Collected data
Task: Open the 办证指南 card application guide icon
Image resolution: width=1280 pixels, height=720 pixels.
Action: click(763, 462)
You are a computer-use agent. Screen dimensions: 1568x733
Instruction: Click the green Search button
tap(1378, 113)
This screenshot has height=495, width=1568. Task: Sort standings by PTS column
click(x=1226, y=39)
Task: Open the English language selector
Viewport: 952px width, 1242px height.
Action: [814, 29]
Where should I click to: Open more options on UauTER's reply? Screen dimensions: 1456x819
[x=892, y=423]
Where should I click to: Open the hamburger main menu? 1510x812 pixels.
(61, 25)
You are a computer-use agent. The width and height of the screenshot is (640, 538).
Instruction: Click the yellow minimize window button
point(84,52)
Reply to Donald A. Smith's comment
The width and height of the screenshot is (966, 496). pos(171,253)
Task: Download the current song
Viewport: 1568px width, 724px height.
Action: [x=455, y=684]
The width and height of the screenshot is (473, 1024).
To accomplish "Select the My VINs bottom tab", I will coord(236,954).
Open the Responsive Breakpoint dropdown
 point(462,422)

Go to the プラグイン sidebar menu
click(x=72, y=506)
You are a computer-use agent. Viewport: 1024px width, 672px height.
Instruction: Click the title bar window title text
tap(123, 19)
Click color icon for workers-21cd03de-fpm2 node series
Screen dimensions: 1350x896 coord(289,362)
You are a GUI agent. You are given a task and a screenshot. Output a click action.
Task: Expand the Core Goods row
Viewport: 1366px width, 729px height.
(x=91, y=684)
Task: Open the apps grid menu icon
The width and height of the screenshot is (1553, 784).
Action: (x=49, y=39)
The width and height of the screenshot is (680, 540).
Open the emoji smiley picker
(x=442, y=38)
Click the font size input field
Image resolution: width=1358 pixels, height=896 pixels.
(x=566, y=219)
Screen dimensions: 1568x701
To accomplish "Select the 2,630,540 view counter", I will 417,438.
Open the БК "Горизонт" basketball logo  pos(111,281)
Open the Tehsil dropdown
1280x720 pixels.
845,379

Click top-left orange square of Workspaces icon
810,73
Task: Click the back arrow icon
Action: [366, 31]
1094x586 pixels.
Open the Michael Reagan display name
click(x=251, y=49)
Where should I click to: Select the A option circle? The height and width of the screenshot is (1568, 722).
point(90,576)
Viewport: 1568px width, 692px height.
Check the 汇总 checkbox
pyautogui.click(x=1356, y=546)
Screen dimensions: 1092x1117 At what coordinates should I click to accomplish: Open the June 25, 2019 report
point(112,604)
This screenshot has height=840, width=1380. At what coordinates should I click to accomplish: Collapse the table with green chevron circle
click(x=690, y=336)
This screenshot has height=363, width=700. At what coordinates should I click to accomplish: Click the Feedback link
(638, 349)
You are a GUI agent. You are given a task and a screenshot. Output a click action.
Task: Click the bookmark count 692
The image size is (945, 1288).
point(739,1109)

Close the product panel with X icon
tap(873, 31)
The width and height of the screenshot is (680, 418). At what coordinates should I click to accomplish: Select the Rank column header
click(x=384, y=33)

▶ **What you are asked to do**
Set down all of the entries exactly, please.

▶ **Response to the task**
Task: Open the 办证指南 card application guide icon
Image resolution: width=1280 pixels, height=720 pixels.
Action: click(763, 462)
You are a computer-use agent. Screen dimensions: 1568x733
Instruction: Click the green Search button
tap(1378, 113)
This screenshot has height=495, width=1568. Task: Sort standings by PTS column
click(x=1226, y=39)
Task: Open the English language selector
Viewport: 952px width, 1242px height.
Action: [814, 29]
Where should I click to: Open more options on UauTER's reply? Screen dimensions: 1456x819
[x=892, y=423]
Where should I click to: Open the hamburger main menu? 1510x812 pixels.
(61, 25)
You are a computer-use agent. The width and height of the screenshot is (640, 538).
Instruction: Click the yellow minimize window button
point(84,52)
Reply to Donald A. Smith's comment
The width and height of the screenshot is (966, 496). pos(171,253)
Task: Download the current song
Viewport: 1568px width, 724px height.
Action: [x=455, y=684]
The width and height of the screenshot is (473, 1024).
To accomplish "Select the My VINs bottom tab", I will coord(236,954).
Open the Responsive Breakpoint dropdown
 point(462,422)

Go to the プラグイン sidebar menu
click(x=72, y=506)
You are a computer-use agent. Viewport: 1024px width, 672px height.
Instruction: Click the title bar window title text
tap(123, 19)
Click color icon for workers-21cd03de-fpm2 node series
Screen dimensions: 1350x896 coord(289,362)
You are a GUI agent. You are given a task and a screenshot. Output a click action.
Task: Expand the Core Goods row
Viewport: 1366px width, 729px height.
(x=91, y=684)
Task: Open the apps grid menu icon
The width and height of the screenshot is (1553, 784).
Action: (x=49, y=39)
The width and height of the screenshot is (680, 540).
Open the emoji smiley picker
(x=442, y=38)
Click the font size input field
Image resolution: width=1358 pixels, height=896 pixels.
(x=566, y=219)
Screen dimensions: 1568x701
To accomplish "Select the 2,630,540 view counter", I will 417,438.
Open the БК "Горизонт" basketball logo  pos(111,281)
Open the Tehsil dropdown
1280x720 pixels.
845,379

Click top-left orange square of Workspaces icon
810,73
Task: Click the back arrow icon
Action: [366, 31]
1094x586 pixels.
Open the Michael Reagan display name
click(x=251, y=49)
Where should I click to: Select the A option circle? The height and width of the screenshot is (1568, 722).
point(90,576)
Viewport: 1568px width, 692px height.
Check the 汇总 checkbox
pyautogui.click(x=1356, y=546)
Screen dimensions: 1092x1117 At what coordinates should I click to accomplish: Open the June 25, 2019 report
point(112,604)
This screenshot has height=840, width=1380. At what coordinates should I click to accomplish: Collapse the table with green chevron circle
click(x=690, y=336)
This screenshot has height=363, width=700. At what coordinates should I click to accomplish: Click the Feedback link
(638, 349)
You are a GUI agent. You are given a task and a screenshot. Output a click action.
Task: Click the bookmark count 692
The image size is (945, 1288).
point(739,1109)

Close the product panel with X icon
tap(873, 31)
The width and height of the screenshot is (680, 418). At what coordinates should I click to accomplish: Select the Rank column header
click(x=384, y=33)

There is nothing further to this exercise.